A single shoe. I wondered immediately what happened to the other shoe. I
wondered also what kind of places the shoes had carried its ex-wearer
and what kind of feet he or she had, what kind of attachment to shoes
and things, what paths he or she wanted to walk but did not or could
not.
Diaspora
The old man at the kiosk gave me the bulath vita. All of a sudden I
thought of something that was not inanimate but was nevertheless absent.
A leg. Suppiah Vijayan lost a leg, courtesy the LTTE (pro-Eelam
Diaspora, please take note) on March 2,1991, less than 50m away from his
bulath-vita shop, which by the way is also his residence. That was when
Ranjan Wijeratne was assassinated in a bomb blast. He spends all day on
his perch (which is also his bed), behind the ‘counter’ of his super
market. He doesn’t dream any more about places he wants to visit and
doesn’t think of places he’s been, the job he did. He sells betal and
says he needs around Rs 20,000 a month, which he says he earns somehow.
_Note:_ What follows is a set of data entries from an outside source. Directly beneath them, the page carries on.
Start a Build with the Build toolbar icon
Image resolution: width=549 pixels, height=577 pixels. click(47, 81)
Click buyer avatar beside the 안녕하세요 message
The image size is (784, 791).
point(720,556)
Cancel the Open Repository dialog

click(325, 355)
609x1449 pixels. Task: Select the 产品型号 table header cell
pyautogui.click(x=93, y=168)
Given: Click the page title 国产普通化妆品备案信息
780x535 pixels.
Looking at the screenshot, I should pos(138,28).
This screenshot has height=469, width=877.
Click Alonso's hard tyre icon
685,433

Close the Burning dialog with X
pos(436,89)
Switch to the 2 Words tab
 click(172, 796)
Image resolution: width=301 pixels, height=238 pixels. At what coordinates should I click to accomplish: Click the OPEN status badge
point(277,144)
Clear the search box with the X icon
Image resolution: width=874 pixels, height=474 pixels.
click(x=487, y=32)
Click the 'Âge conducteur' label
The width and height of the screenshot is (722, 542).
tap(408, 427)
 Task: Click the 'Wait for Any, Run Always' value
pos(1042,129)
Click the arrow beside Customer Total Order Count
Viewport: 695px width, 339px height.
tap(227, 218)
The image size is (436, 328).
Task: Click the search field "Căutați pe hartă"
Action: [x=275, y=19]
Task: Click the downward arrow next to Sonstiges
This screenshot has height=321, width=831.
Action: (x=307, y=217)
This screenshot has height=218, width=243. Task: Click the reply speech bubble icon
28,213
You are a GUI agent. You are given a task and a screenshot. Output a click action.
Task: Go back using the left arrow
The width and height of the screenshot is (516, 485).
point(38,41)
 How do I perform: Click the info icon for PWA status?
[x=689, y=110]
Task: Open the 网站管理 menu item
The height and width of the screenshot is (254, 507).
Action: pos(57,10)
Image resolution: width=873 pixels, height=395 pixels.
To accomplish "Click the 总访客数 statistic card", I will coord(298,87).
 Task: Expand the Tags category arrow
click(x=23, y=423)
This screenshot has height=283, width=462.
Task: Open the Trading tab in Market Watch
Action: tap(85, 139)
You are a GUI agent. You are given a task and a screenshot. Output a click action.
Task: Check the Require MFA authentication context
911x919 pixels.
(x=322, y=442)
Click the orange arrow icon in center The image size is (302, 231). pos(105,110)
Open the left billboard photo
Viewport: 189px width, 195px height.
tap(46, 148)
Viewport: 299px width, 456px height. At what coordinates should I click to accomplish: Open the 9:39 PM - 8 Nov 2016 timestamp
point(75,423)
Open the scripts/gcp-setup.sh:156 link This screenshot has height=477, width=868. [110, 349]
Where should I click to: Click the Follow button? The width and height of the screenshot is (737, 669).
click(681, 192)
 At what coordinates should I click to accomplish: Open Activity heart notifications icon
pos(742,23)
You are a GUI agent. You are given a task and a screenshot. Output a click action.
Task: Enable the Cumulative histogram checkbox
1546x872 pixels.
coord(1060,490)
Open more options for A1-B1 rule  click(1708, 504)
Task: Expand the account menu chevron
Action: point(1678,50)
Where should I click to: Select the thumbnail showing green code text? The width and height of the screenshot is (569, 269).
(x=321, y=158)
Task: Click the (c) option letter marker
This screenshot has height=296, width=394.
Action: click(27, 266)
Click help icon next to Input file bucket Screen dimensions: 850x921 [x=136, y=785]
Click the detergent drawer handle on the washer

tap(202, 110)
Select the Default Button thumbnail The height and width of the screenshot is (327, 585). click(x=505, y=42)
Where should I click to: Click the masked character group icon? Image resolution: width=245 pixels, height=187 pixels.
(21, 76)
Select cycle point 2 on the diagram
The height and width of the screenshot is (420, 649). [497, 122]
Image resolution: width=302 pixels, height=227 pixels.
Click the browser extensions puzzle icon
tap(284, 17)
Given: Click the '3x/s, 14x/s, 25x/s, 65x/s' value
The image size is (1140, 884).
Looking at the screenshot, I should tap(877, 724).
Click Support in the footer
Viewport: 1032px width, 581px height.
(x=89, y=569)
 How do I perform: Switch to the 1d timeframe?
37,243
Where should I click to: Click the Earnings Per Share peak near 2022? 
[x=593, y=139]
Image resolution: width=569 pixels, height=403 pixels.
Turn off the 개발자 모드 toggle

Where do lost legs go? What kind of dreams do they dream? Do shoeless
soles experience tar and grass in different ways than those that are
shoed? Do road-stories and grass-stories silently communicated, get read
the way they are related or is the level of distortion enhance by the
roadblock of shoe-sole? The shoe that was trashed (and I have no doubt
that its usefulness had expired) does not fit Vije and even if it did,
he does not need it to go to the toilet (which is the place he visits
most frequently when he does venture out of his home-shop). This is
however not about legs or shoes, bomb blasts and decapitation, loss of
livelihood and lifestyle, tragedy and coping. That shoe, like that leg,
must have experienced something. Or, if one were to be boringly
scientific about it, must have not. It is good to believe, even if just
for mental exercise, that shoes have hearts, amputated or
shot-to-nothing legs have minds; if not for anything, but so that we
respect things and all the labour that is congealed therein.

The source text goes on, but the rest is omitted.